Time will tell if Gleyber is up for good or if his stay will be temporary until Brandon Drury is ready to return. But like Miguel Andujar is starting to show, you can make the decision very difficult for the Yankees by proving you belong. The Yankees production at second base this year has been rather underwhelming so the stars are aligned for Gleyber to grab the position. The odd man out, assuming that Tyler Wade isn’t sent down to Triple A to rediscover his Spring Training magic, appears to be Jace Peterson. I wasn’t really sure why the Yankees re-signed Peterson, a player who doesn’t really fit the team for the long run.

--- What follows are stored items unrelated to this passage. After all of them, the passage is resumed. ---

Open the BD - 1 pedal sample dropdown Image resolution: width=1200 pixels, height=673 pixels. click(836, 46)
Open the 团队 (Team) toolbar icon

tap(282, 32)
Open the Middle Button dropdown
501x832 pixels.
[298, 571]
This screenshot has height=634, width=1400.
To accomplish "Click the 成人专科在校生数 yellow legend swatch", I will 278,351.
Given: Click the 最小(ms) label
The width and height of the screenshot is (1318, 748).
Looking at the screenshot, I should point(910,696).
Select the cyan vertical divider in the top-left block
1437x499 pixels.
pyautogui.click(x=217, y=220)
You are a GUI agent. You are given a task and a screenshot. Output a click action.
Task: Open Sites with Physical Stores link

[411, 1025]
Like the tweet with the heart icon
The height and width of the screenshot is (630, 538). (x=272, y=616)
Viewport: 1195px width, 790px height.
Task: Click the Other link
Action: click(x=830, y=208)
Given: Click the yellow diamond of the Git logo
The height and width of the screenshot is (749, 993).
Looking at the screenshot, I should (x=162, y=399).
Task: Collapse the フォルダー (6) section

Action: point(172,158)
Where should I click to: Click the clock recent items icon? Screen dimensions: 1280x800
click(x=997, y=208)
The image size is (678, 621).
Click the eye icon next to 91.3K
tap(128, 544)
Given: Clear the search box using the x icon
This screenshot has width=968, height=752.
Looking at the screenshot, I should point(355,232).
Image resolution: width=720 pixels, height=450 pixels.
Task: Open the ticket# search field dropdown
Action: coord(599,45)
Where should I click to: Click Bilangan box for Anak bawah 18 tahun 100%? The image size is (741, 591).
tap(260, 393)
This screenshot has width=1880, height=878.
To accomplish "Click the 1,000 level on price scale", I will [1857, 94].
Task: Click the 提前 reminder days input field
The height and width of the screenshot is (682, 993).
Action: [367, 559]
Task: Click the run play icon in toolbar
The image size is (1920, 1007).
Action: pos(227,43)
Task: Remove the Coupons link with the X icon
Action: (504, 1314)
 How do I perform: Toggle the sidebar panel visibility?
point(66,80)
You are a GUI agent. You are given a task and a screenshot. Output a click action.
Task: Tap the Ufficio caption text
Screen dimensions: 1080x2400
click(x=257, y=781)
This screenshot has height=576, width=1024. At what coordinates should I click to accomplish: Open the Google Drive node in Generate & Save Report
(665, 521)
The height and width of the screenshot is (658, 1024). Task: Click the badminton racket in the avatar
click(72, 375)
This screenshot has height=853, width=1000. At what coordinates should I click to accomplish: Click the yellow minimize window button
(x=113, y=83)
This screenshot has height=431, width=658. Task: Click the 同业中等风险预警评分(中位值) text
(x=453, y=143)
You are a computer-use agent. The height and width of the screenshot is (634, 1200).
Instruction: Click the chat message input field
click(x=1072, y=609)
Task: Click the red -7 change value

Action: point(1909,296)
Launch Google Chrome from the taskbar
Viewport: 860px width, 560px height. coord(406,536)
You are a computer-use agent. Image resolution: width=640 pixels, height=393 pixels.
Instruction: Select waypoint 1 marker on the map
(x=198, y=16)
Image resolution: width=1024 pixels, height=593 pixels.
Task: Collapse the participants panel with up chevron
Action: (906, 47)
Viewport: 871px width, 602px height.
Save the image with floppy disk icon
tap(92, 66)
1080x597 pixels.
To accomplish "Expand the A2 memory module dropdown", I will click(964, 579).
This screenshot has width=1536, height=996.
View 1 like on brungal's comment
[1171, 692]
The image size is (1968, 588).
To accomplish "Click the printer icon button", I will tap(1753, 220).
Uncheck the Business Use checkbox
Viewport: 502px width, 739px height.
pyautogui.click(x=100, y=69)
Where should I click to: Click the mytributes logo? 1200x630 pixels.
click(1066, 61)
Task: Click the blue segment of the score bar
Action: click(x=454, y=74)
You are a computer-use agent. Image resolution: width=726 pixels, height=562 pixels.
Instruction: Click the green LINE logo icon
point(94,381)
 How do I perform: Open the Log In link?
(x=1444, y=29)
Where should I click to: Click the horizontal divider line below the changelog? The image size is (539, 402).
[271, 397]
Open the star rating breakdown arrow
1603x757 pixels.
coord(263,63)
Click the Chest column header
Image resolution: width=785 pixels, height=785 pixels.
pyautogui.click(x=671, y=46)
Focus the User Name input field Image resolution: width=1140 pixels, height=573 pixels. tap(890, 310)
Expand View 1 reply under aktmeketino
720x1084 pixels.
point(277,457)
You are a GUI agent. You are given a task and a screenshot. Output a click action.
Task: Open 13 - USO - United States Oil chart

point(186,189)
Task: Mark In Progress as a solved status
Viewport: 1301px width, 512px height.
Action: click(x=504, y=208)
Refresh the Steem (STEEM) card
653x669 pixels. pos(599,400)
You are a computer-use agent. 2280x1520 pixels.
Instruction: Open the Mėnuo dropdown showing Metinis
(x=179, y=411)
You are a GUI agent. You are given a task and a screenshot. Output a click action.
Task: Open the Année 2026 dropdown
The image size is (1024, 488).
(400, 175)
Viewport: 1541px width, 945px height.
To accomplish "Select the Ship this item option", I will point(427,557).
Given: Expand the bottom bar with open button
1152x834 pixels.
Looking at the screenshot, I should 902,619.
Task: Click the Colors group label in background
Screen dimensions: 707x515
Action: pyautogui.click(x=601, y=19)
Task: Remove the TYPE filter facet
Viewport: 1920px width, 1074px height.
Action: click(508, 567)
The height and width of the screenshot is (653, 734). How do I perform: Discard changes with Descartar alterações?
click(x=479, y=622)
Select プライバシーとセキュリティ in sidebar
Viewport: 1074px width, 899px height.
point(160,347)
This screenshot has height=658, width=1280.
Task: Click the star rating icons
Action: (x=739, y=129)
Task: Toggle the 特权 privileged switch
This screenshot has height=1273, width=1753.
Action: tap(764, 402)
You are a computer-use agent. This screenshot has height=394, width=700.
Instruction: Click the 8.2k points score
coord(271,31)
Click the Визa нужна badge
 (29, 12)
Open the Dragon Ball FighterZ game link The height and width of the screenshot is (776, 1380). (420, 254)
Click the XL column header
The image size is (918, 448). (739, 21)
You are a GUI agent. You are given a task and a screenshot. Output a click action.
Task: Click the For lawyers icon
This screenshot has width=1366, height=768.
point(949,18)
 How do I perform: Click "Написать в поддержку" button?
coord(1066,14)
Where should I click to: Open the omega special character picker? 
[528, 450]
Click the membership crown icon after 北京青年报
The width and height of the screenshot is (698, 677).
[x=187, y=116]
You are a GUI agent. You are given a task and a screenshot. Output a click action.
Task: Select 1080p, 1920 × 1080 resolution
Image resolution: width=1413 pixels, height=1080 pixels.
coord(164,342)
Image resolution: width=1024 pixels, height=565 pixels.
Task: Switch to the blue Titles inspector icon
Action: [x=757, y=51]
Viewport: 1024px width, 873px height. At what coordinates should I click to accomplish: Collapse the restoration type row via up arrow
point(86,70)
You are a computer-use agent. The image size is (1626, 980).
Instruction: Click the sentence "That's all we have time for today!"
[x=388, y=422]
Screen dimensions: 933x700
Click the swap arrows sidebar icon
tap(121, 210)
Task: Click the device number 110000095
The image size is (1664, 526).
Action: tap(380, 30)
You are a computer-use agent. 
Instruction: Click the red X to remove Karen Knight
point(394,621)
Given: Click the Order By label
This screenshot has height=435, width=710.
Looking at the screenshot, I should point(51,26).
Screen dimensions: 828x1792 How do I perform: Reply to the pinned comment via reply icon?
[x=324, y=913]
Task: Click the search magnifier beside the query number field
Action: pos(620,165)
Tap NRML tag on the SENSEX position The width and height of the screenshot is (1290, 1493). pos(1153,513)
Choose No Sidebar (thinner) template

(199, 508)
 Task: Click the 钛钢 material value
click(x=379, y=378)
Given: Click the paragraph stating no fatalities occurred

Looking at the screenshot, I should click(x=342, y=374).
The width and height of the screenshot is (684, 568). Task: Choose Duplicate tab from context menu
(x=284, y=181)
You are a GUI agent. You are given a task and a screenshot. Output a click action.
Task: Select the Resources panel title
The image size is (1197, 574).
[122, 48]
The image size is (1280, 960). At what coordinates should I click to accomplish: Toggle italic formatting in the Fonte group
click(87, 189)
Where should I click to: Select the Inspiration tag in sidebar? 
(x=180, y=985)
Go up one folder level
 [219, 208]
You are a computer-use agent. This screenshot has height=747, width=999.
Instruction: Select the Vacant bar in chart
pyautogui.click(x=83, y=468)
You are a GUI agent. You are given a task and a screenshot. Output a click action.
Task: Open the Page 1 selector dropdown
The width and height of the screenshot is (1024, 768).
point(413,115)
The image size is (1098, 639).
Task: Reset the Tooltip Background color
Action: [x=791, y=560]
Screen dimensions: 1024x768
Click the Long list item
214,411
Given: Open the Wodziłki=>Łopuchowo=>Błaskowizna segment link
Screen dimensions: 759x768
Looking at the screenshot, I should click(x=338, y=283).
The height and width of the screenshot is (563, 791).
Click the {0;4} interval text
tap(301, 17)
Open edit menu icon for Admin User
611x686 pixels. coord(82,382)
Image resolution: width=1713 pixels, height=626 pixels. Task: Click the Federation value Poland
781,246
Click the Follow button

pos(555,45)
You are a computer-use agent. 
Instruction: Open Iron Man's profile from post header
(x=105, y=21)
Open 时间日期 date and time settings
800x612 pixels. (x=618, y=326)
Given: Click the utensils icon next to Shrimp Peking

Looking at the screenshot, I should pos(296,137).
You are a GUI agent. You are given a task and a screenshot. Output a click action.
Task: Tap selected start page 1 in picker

At some point soon, the Yankees will be a man short when Tyler Austin begins serving his suspension. Peterson’s a nice luxury since he can play both infield and outfield but he is the least valuable man on the roster. I am hopeful Gleyber, like Andujar, proves he is here to stay.
My guess is Torres goes back to Triple A when Drury is ready but who knows. Things can change quickly and Gleyber has a chance to alter any decisions.
Gleyber will be the starting second baseman for today’s series finale with the Blue Jays and he’ll bat eighth.
I am a little surprised by his choice of numbers (25) given that it is normally reserved for slugging first basemen in recent years. But what the heck, the only Yankees pinstriped jersey I own is Number 25 (thankful for no names) so I am armed and ready to support young Gleyber.
The Yankees are also expected to promote RHP David Hale today which is something of a surprise. It also leads me to believe that Jace Peterson will, in fact, be cut today since the Yankees will need to open up a spot on the 40-man roster for Hale in addition to making room for Torres on the active roster. Hale has given up nine runs in 14 2/3 innings this year for the RailRiders but hopefully he’ll have better success in the coming days. Hale’s worst day as a RailRider was his most recent when he gave up 12 hits and 6 runs in a start that lasted only four innings on April 18th. Fail your way to success? I hope so.
Update: As expected, the Yankees did option Tyler Wade to Triple A and designated Jace Peterson for assignment to make room for Torres and Hale.
It’s going to be a fun and exciting day. Welcome, Gleyber! We’ve been waiting for you.